Your task → Skipping any pictures, repeat exactly and only the lines from the one that holds "Task: Click the Filter column header" to the last line of the material, both included.
------------------------------------------------------------------------
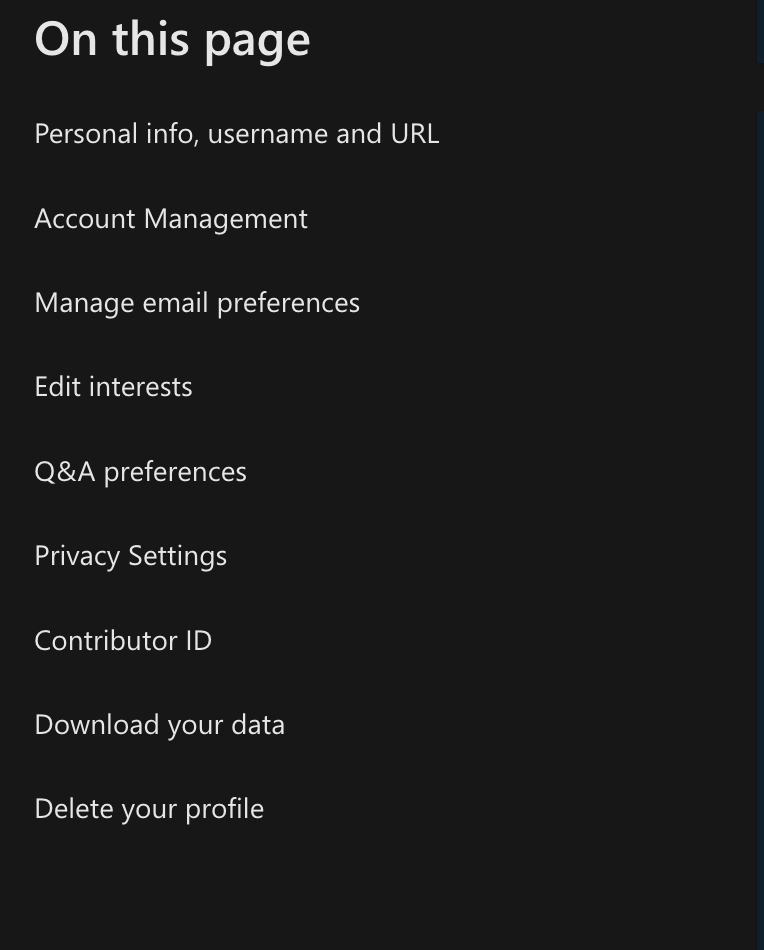This screenshot has height=950, width=764.
Task: Open the Personal info, username and URL section
Action: click(236, 133)
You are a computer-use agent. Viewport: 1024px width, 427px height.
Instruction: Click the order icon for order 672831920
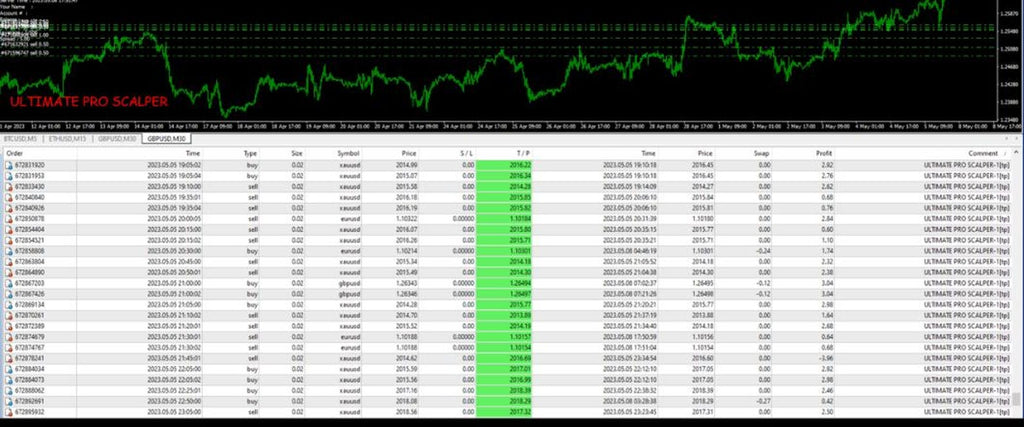tap(9, 164)
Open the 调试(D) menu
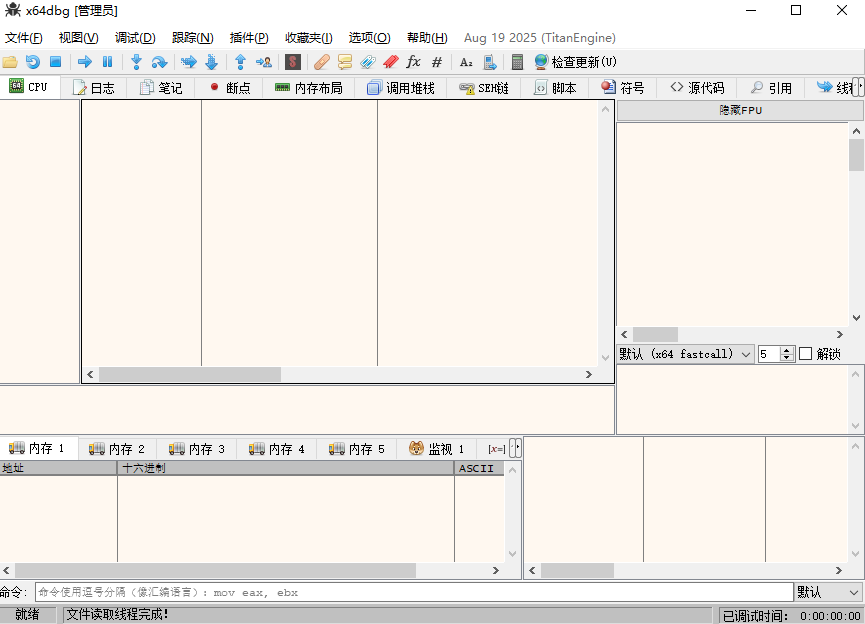865x624 pixels. (x=135, y=38)
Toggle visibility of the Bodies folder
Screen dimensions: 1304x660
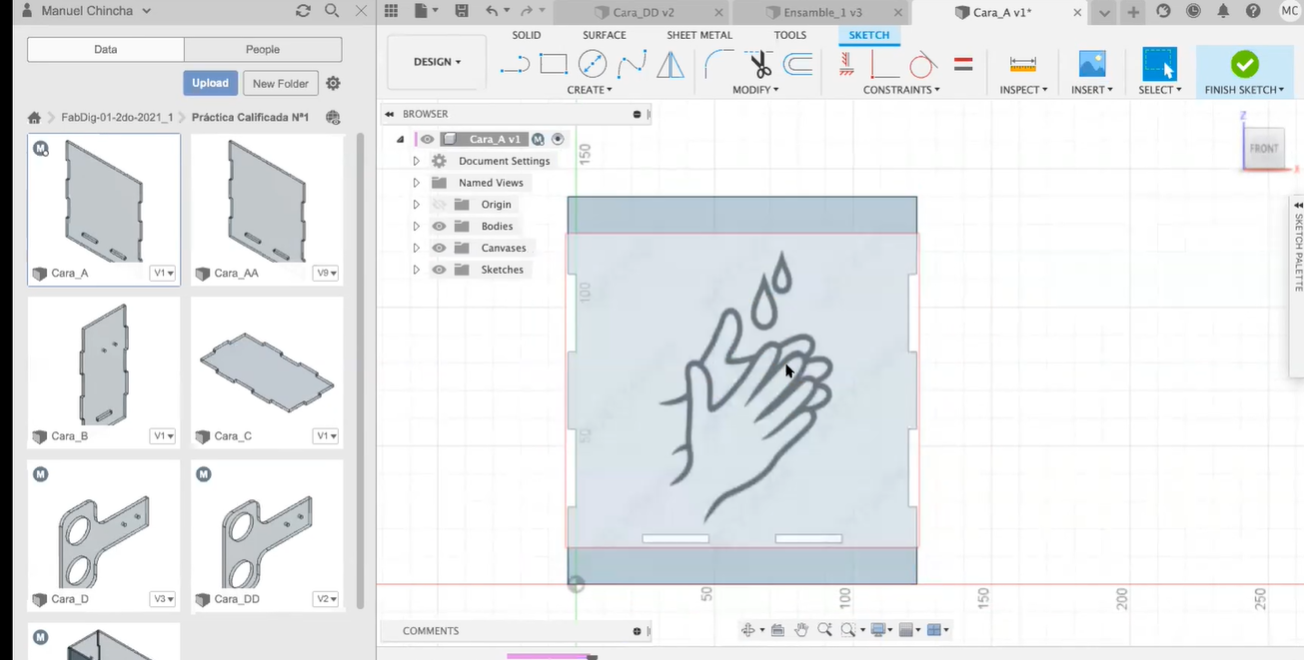tap(439, 226)
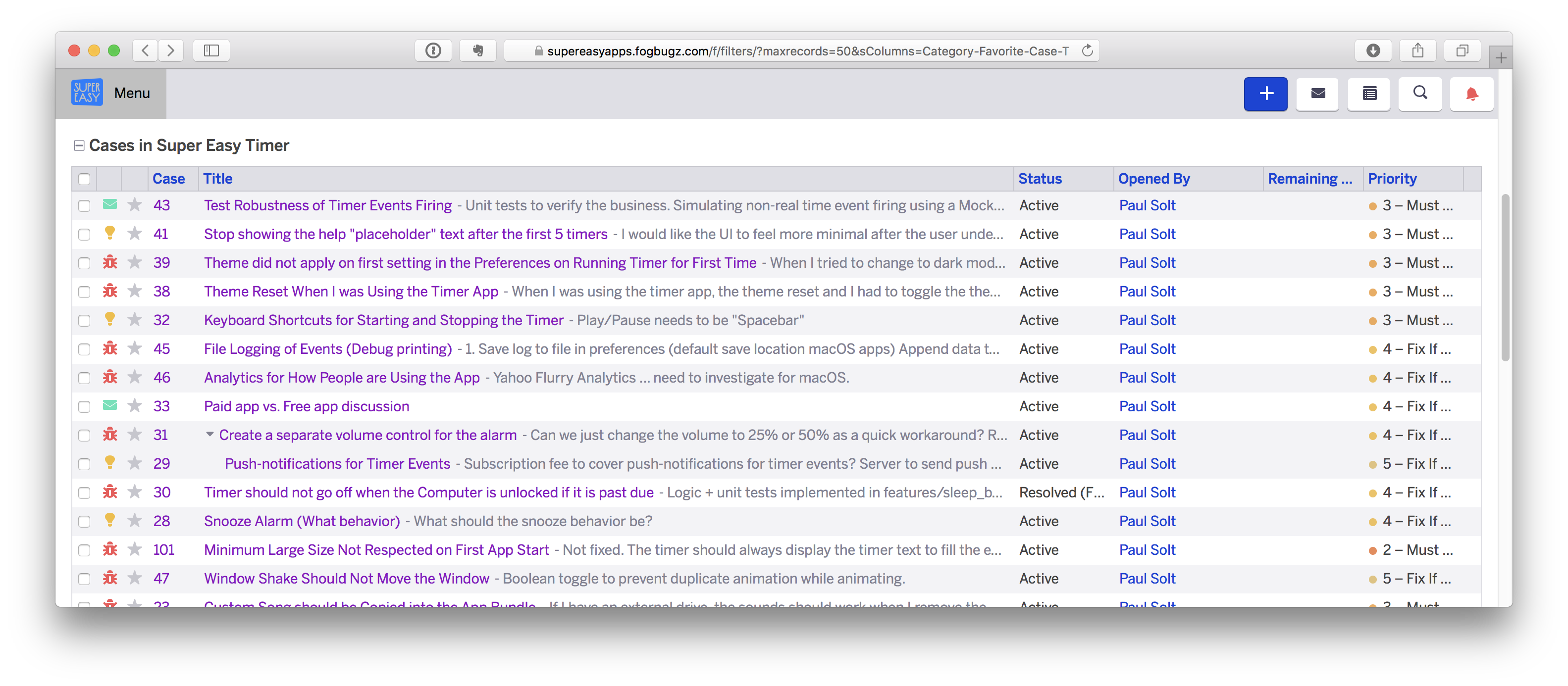Image resolution: width=1568 pixels, height=686 pixels.
Task: Click the compose new case button
Action: (x=1265, y=94)
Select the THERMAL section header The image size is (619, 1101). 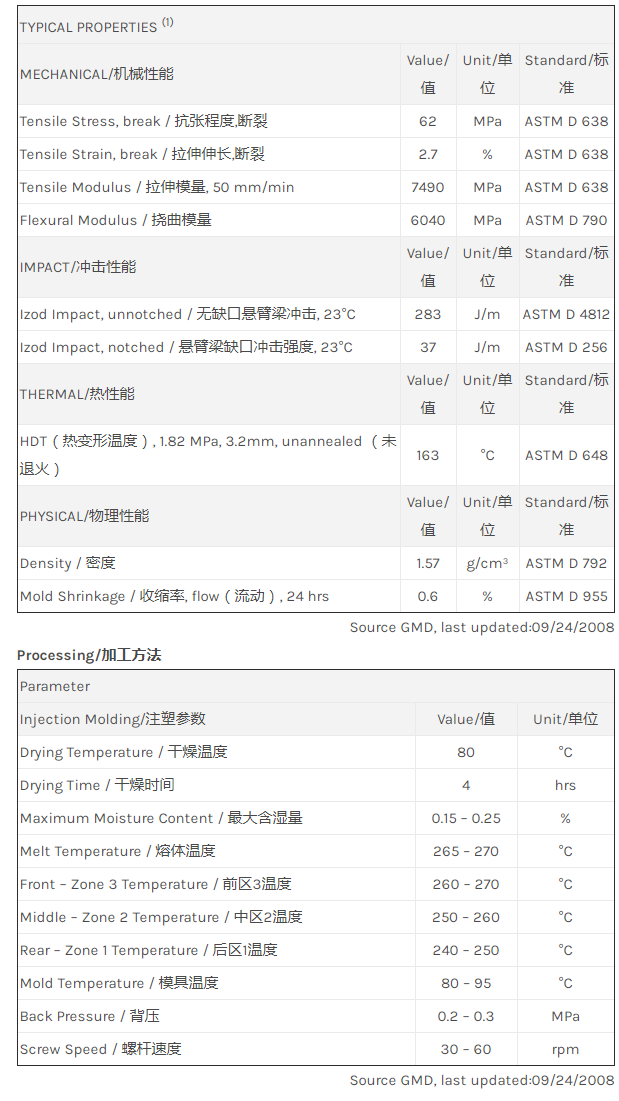pyautogui.click(x=77, y=394)
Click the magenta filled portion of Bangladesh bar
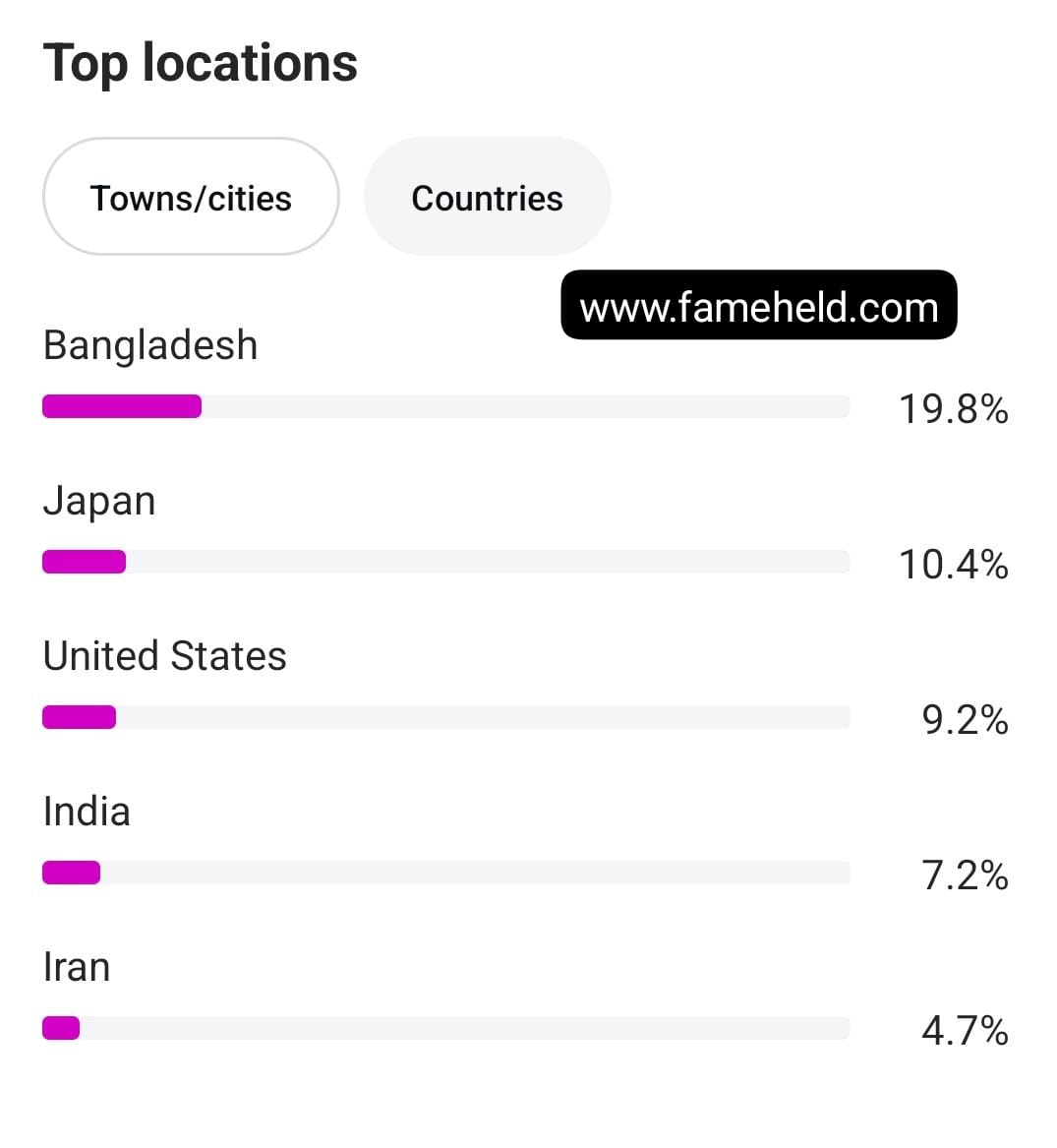Screen dimensions: 1057x1148 122,406

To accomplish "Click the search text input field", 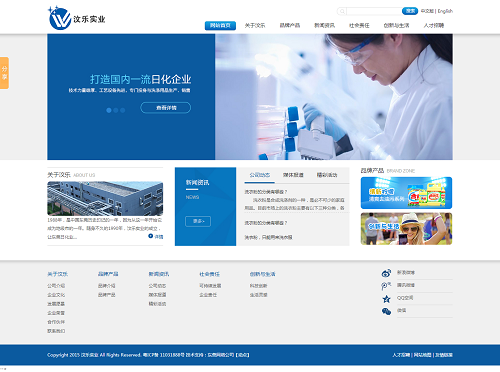I will [374, 12].
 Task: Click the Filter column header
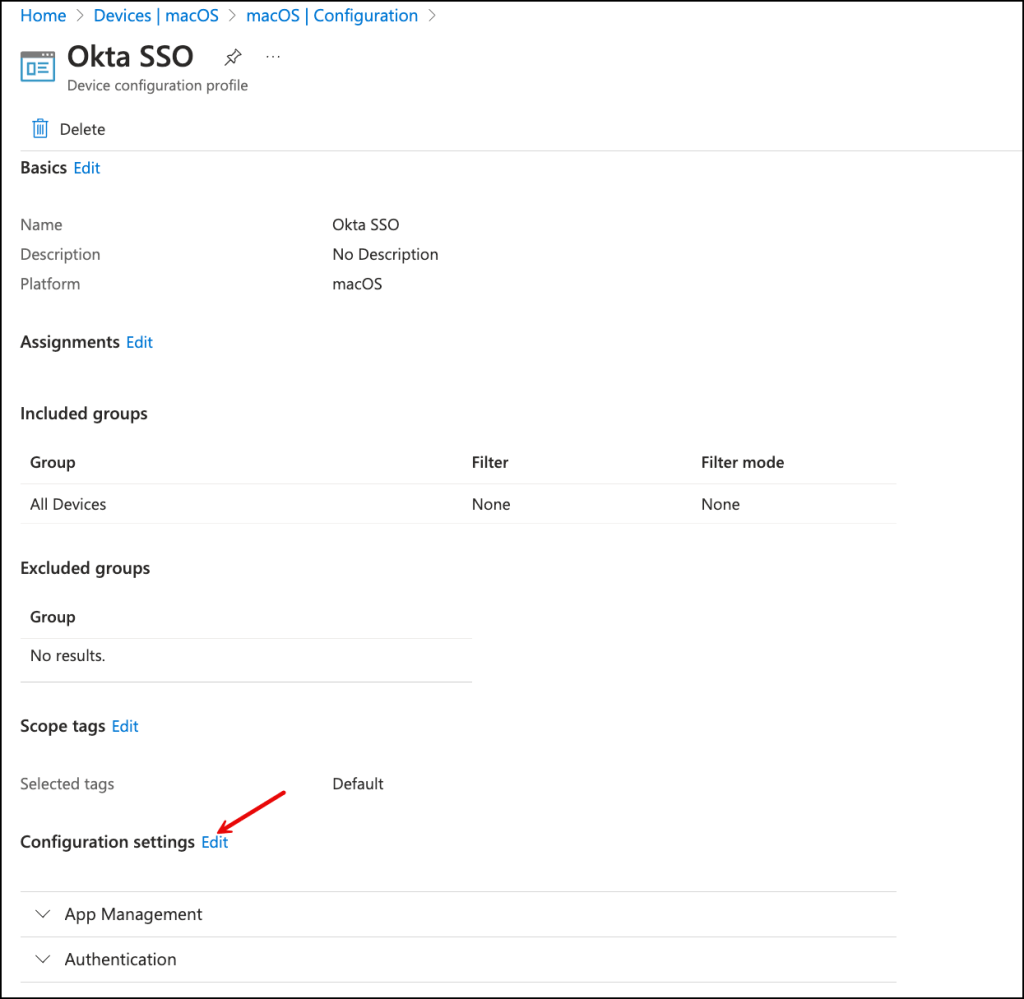point(490,462)
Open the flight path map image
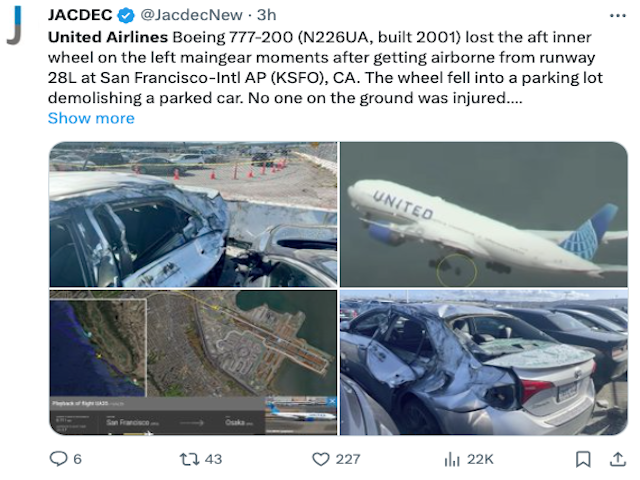The width and height of the screenshot is (640, 480). [193, 362]
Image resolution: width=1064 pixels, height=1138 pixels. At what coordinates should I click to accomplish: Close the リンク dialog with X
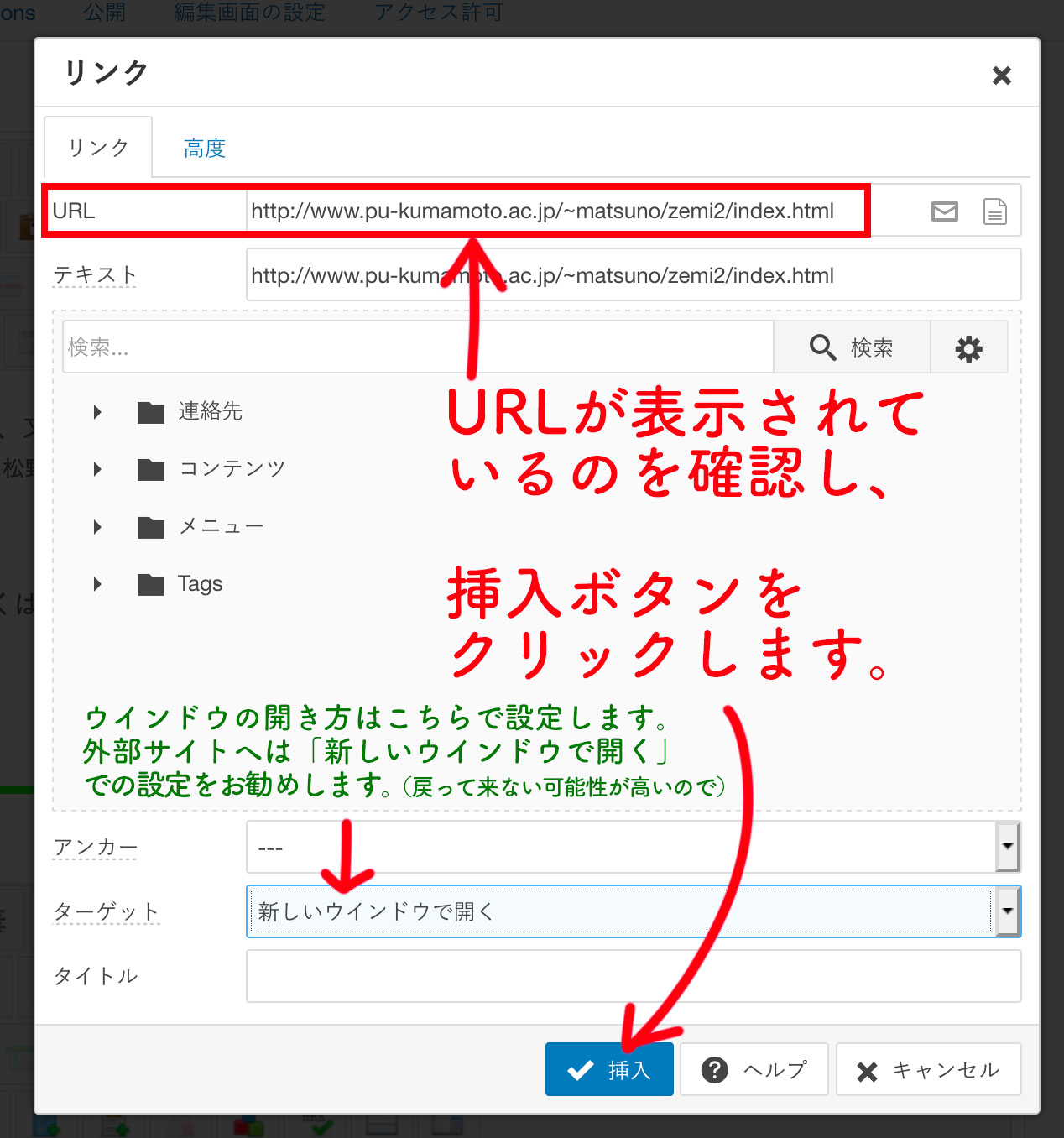pyautogui.click(x=1001, y=76)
------------------------------------------------------------------------
Solution for this problem →
 Task: Click the Filter column header
point(490,462)
Open the flight path map image
The width and height of the screenshot is (640, 480). [193, 362]
Image resolution: width=1064 pixels, height=1138 pixels. At what coordinates should I click to accomplish: Close the リンク dialog with X
pyautogui.click(x=1001, y=76)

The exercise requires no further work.